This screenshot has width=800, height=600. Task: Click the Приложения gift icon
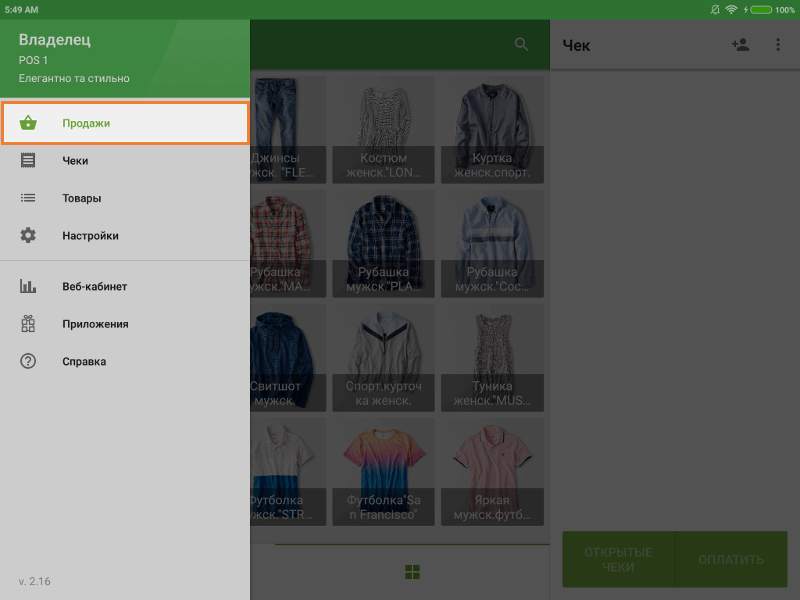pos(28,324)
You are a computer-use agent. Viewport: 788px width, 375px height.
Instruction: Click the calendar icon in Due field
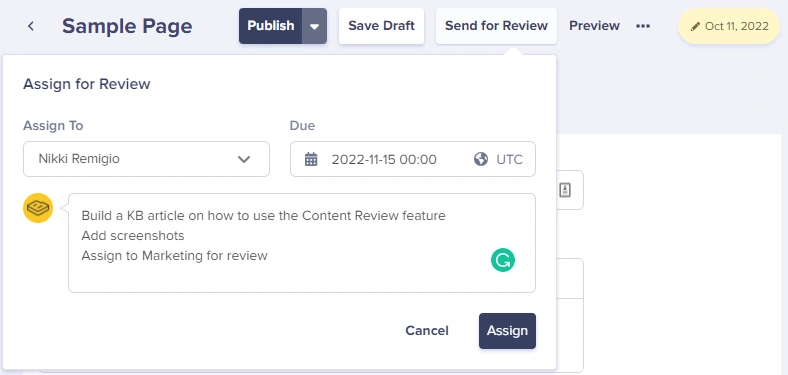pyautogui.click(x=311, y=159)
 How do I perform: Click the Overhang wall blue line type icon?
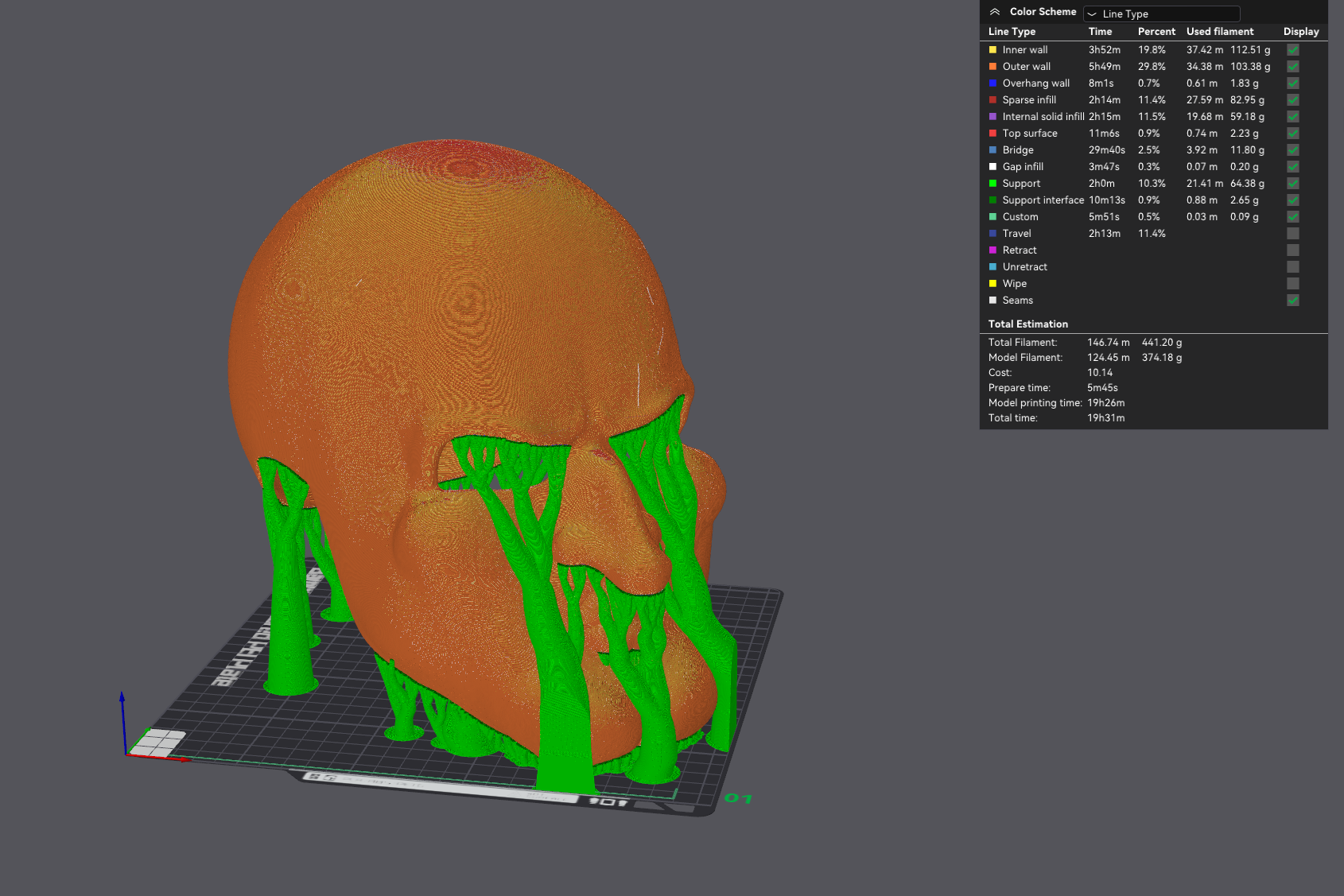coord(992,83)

Exercise aim: Change "icon" to "symbol" throughout these rows and write them out again, with nothing else altered. Leave out the pictures.

The output:
This screenshot has width=800, height=600. Task: Click the Приложения gift symbol
pos(28,324)
You are a computer-use agent. Viewport: 788px width, 375px height.
Instruction: Click the calendar symbol in Due field
pyautogui.click(x=311, y=159)
 How do I perform: Click the Overhang wall blue line type symbol?
coord(992,83)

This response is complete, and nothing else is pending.